蛋白質和多肽的放射性標記廣泛用于藥代動力學研究,醫學影像檢查[1],抗體標記,二維電泳[2]等方面,在醫學和藥學領域是一種重要的技術。蛋白質和多肽的標記常用125I或131I標記[3-4]酪氨酸。標記方法一般是用氯氨 T法進行碘放射性標記,用柱層析法和離心超濾法對標記物分離純化,同時用三氯乙酸沉淀法和SDS-PAGE電泳法鑒定純化后的標記化合物放射化學純度,用MT T比色法測定標記物的生物學活性。例如徐賢坤等[5]改進的雙相氯氨 T法標記了聚乙二醇化重組人白細胞介素6標記率可達74.5%,高于常規氯氨T法的62.3%,放射性比活度分別為5.151 3×109和4.161×109BqPμ g。經柱層析法和離心超濾法對標記物分離純化后,用三氯乙酸沉淀法測得放射化學純度均能達到 99%以上。用SDS-PAGE電泳法檢測2種標記方法所得的標記物與非標記物的結果表明,常規氯氨T法標記物比非標記物多1條高分子量蛋白帶,認為是標記過程中蛋白質受到部分損傷。改進的雙相氯氨T的標記物與非標記物蛋白質條帶一致,認為蛋白質標記后基本沒有受到損傷。生物活性檢測表明改進的雙相氯氨T標記物與非標記物活性之間無顯著差異,常規氯氨T法標記物活性略低于雙相氯氨T的標記物活性。

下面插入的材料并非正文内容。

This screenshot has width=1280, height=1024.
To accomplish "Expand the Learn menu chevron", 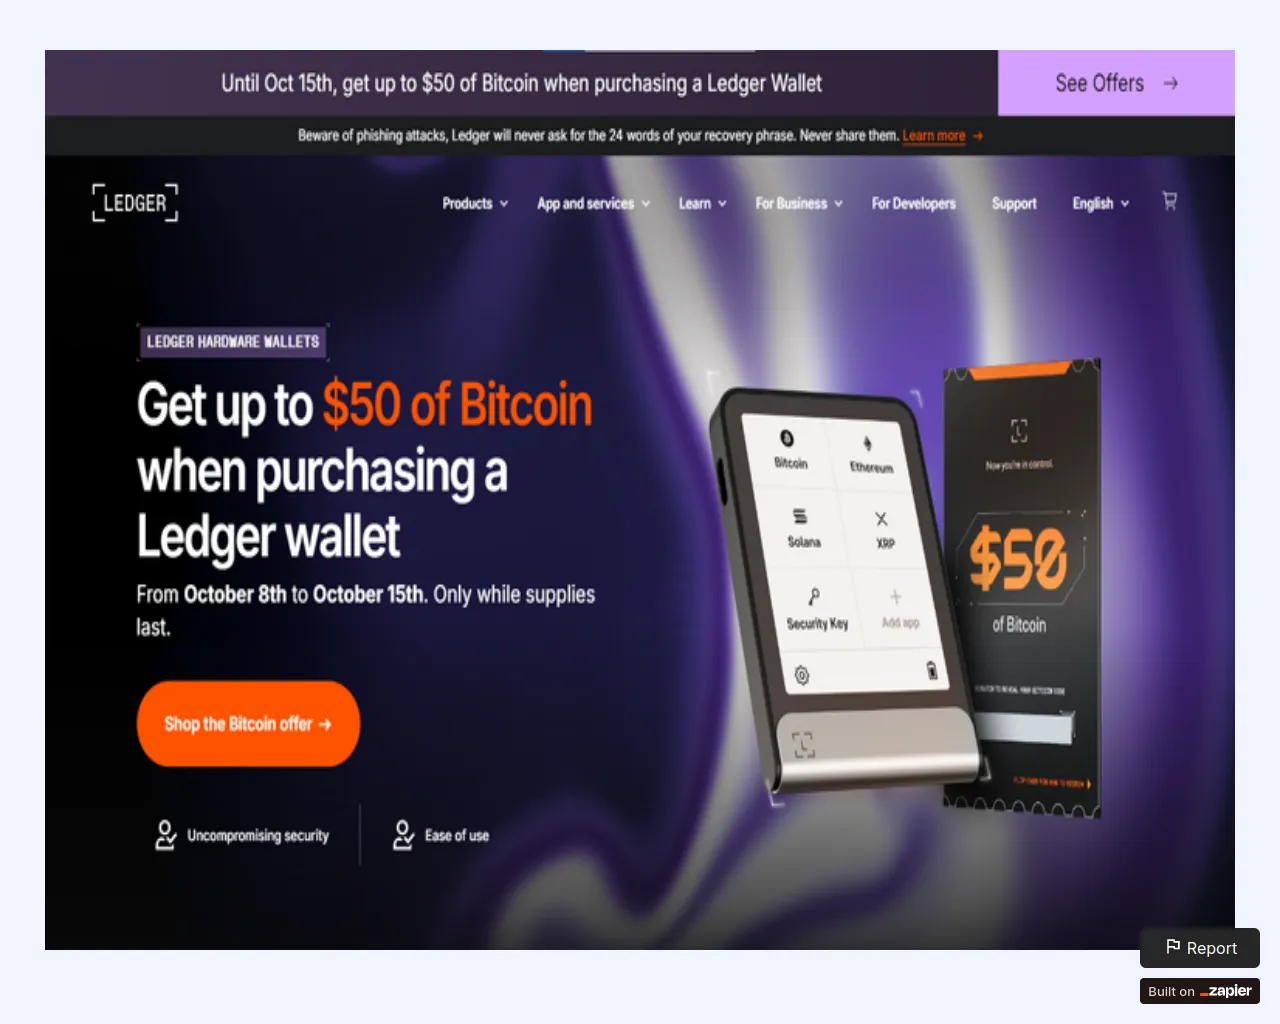I will click(x=722, y=204).
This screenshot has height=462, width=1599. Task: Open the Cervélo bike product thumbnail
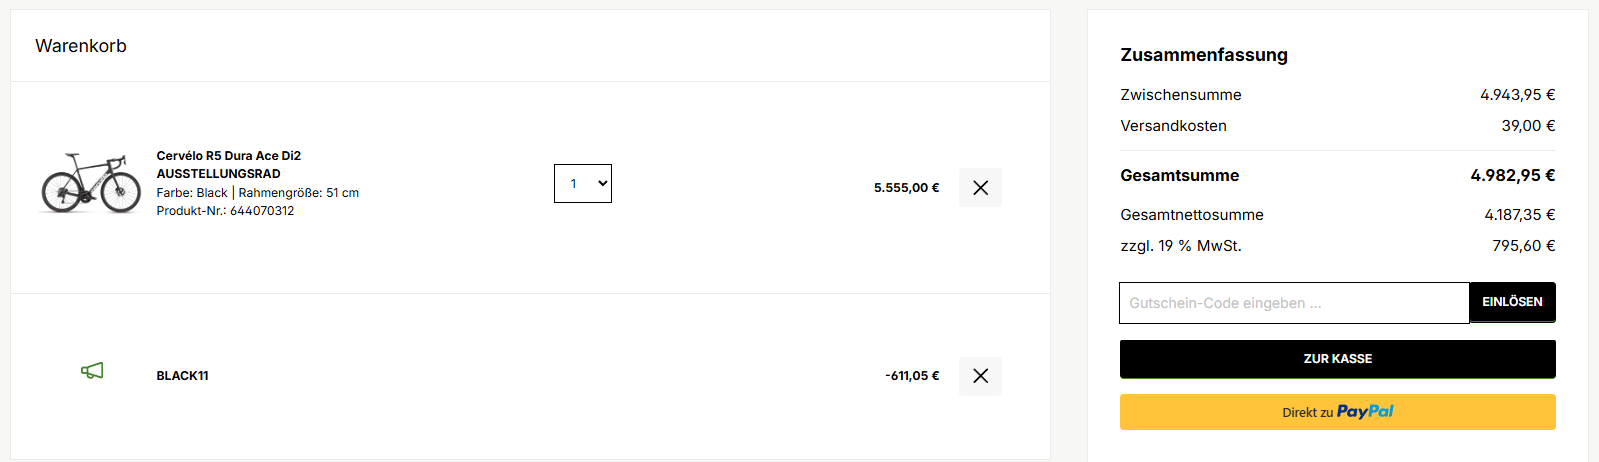[x=91, y=183]
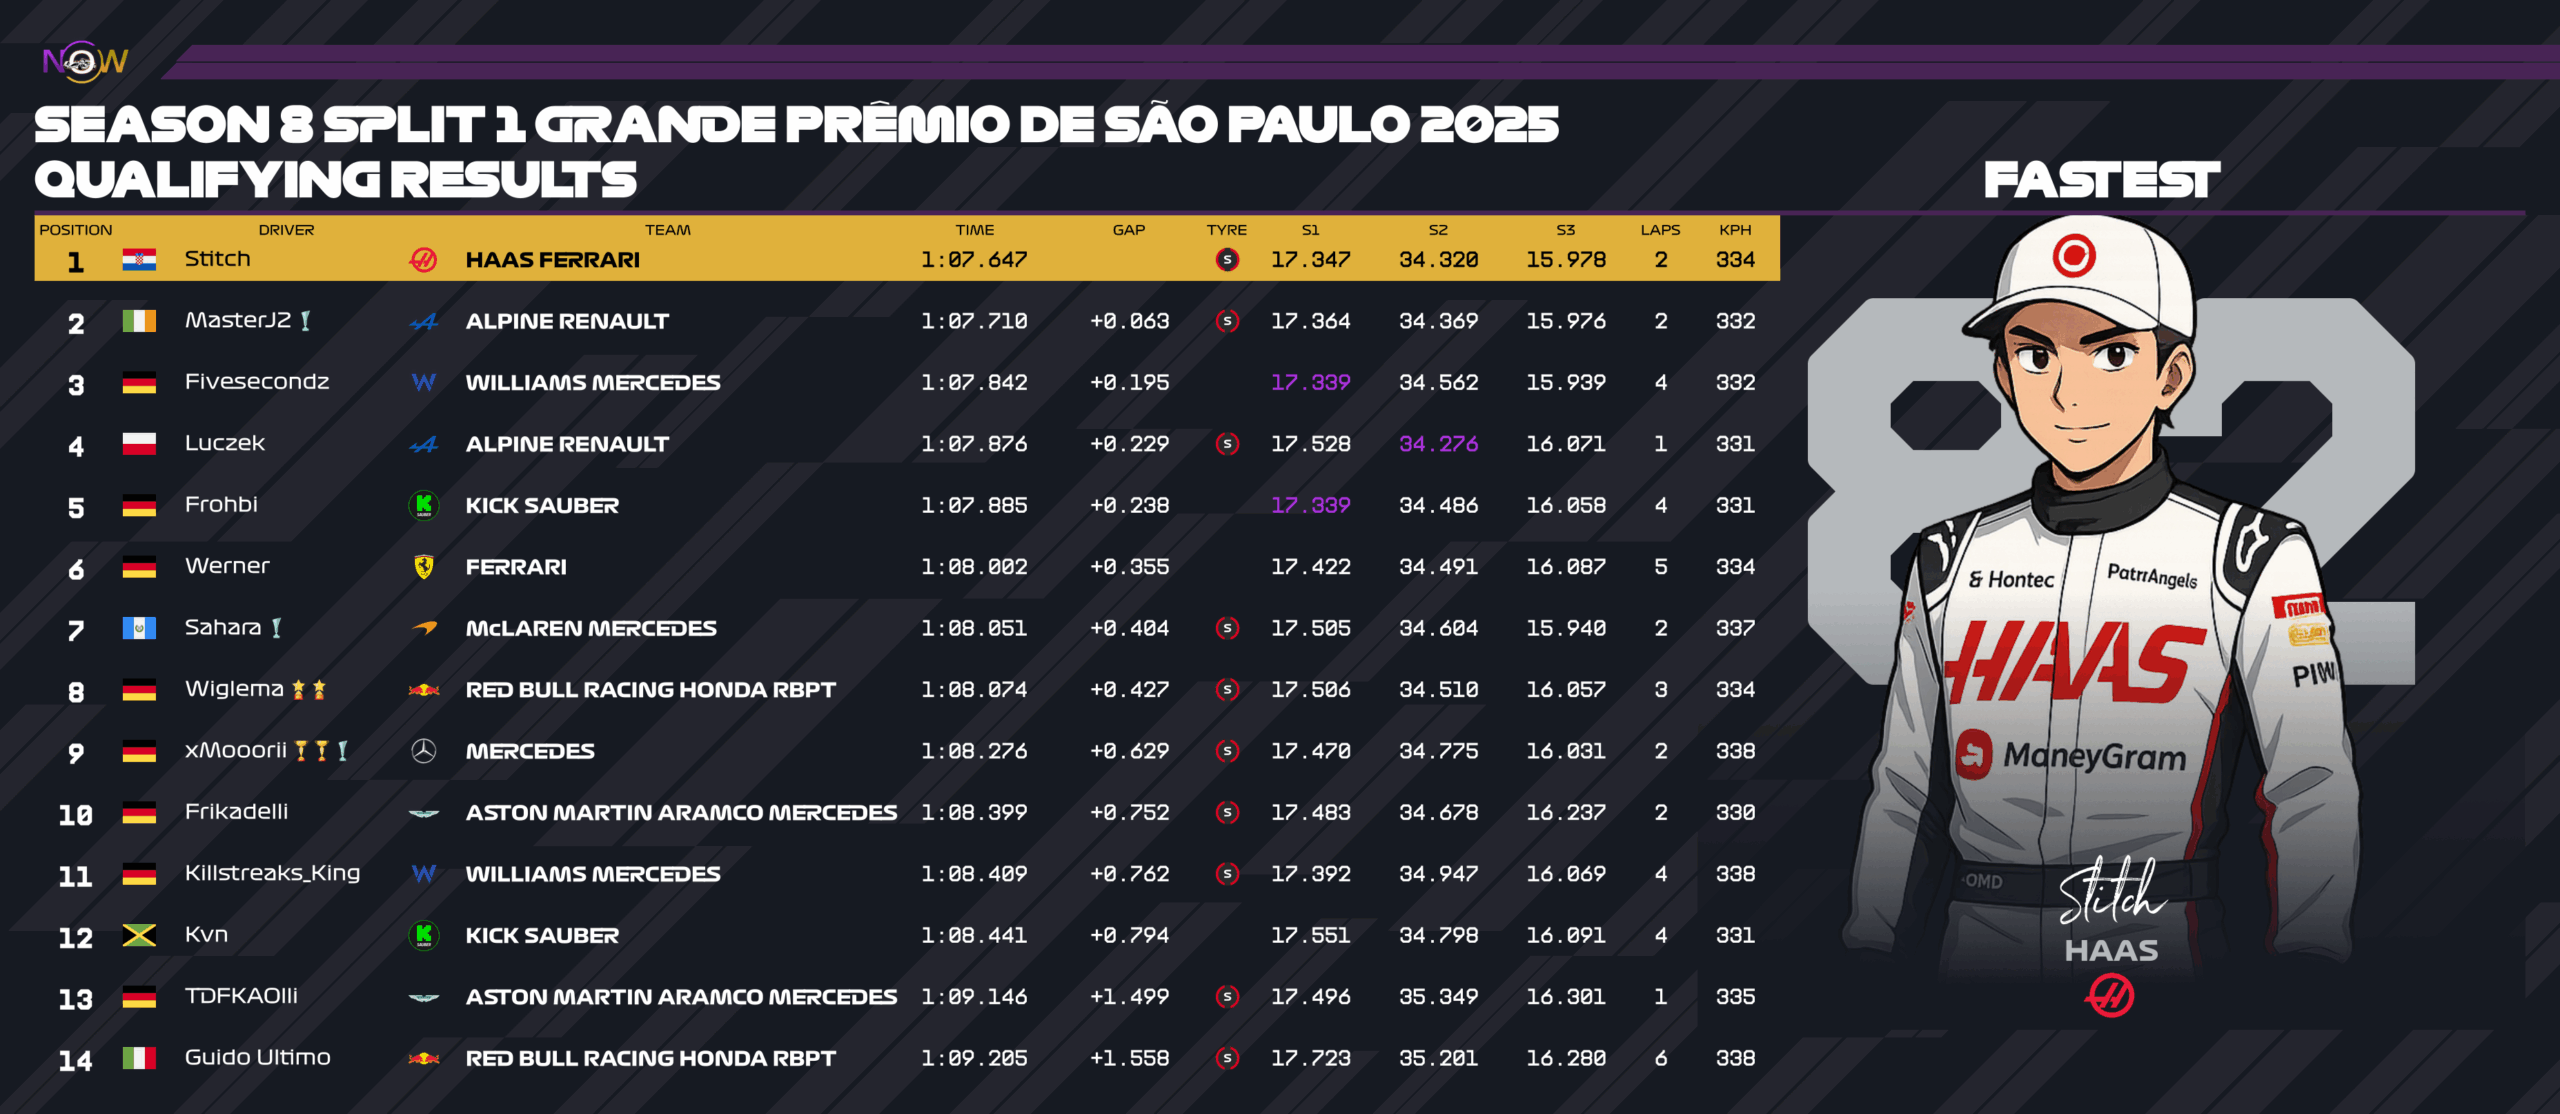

放射性標記方法的分類方法有很多,根據標記的過程不同分為直接標記法和間接標記法[6]2大類。直接標記法的標記過程相對簡單,在大多數情況下,放射性核素通過降解多肽分子內的二硫鍵后與自由巰基結合。直接標記法較多應用于大分子蛋白質諸如抗體及其片斷的標記也成功應用于血小板受體結合多肽的標記。然而,直接標記法的標記過程難以控制,也難以了解標記時多肽參與反應的原子數量和放射性核素絡合的幾何形狀,并有可能造成多肽的結構、穩定性、生物活性和藥代動力學發生不可預料的改變。對于不含二硫鍵的多肽直接標記法并不適用,即使對于含二硫鍵的多肽,環狀結構的微小改變對其生物活性也會產生巨大影響。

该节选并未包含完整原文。